Öyle ya üniversite mezunları işsiz olsa da mesela Edebiyat Fakültesini biliriz ve tahmin ederiz. Ama bir kadın üniversitesi eğitimini bilmek ve tahmin etmek, hangi ihtiyaç üzerine konuşulduğunu anlamak güç. Ama tahmin edebiliriz, AKP bu tahmini yapmamız için yeterli veri sunuyor bize. İyi annelik öğretilecek muhtemelen, itaatkâr ve akıllı kadınlar olmak sonra, belki biraz çocuk gelişimi olabilir, sonra bolca dini referanslar vb.

Ne Türkiye’de ne de dünyada hiçbir kadının böylesi bir eğitime ihtiyacı yok. Kadınlara atfedilen cinsiyet rollerini yeniden üreten, kadınlara “iyi eş ve anne” olmaktan başka bir “bilgi”nin verilmediği, adeta bir fanus olan yerlerin adına üniversite dense de üniversite falan olamaz esasen. Ülkenin eşit bireyleri olarak, erkeklerin gidebildiği her üniversiteye gitmek bizim de hakkımız. Cinsiyet değil, ilgi, yetenek, beceri, verimlilik, başarı gibi kriterlerle eğitim almalıyız. Bir sorun var ise burada aranmalı. Kız çocukları eğitim olanaklarından ne kadar faydalanıyor, eşit koşullarda mı, sıkıntılar nasıl çözülür gibi meseleler dert edinilmeli.Çok tehlikeli bir adım atılıyor. Bu bir yandan da bir karma eğitim tartışması, giderek eğitimin her aşamasında kız ve erkek çocukları ayırarak eğitim verme hayallerinin bir türevi. Bunun devamı, dini eğitimin esas hale geldiği bir sistem ve laikliği eğitim hayatından tamamen çıkarmak olarak gelir ses çıkarmazsak.

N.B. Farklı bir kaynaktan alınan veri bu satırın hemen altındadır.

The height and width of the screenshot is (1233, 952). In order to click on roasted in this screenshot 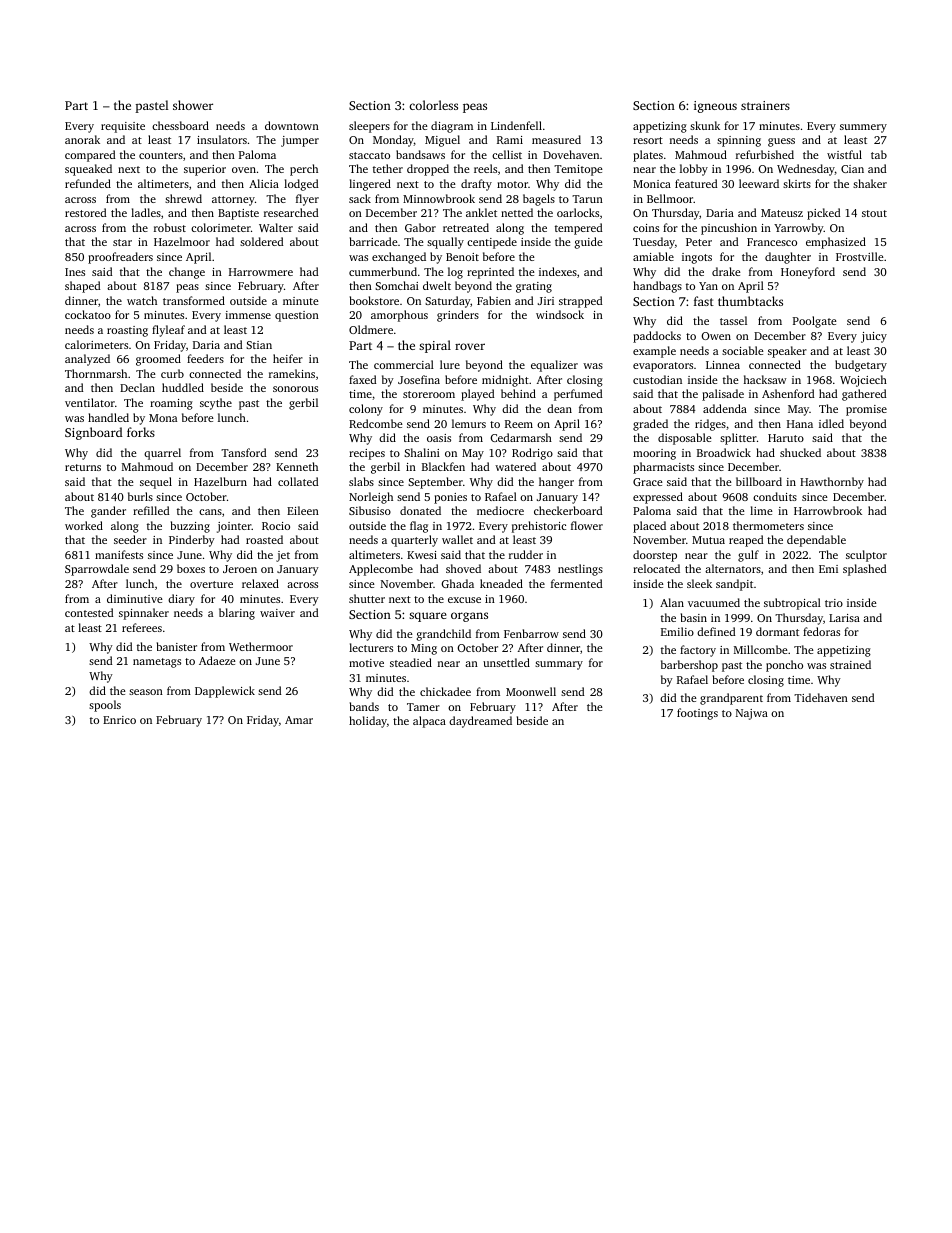, I will do `click(264, 539)`.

Tamamen eşit, tamamen parasız, her çocuğun ve her bireyin eğitim aldığı alabildiği bir ülke ekmek kadar, su kadar, hava kadar her birimizin ihtiyacı. Kız çocuklarının ve genç kadınların eğitime eşit bir şekilde ulaşma olanağı, verili eşitsizliklerin yanında bir de cinsiyetleri nedeniyle engellenmek isteniyor.

Hiçbir cinsiyet ayrımı olmaksızın eğitim almalıyız, üniversite eğitimi de buna dahil. Kadınlardan; aileden, çocuk bakımından kafasını kaldıramayan, itaatkarlar kullar yaratmak isteyen bu projeye karşı çıkmak her birimizin sorumluluğu. Bu ülkedeki her bir kız çocuğunun ve kadının geleceği için olmaz öyle şey demeliyiz, istemiyoruz o üniversite olmayan saçma projenizi.


AYRIMCILIĞI ENGELLEYECEK POLİTİKALARI UYGULAYIN!

Sıla ALTUN
ODTÜ

Uzun bir süredir tartışılan kadın üniversitelerinin kurulması Resmi Gazetede yayınlandı. Kadınların güvenceli, eşit eğitimlerinin sağlanması ve bunun devamlılığı kadınların toplumsal yaşantıdan uzaklaştırılması ile sağlanmayacak; tam tersine bu durum eşitsizliği derinleştiren bir politika olarak karşımıza çıkacaktır.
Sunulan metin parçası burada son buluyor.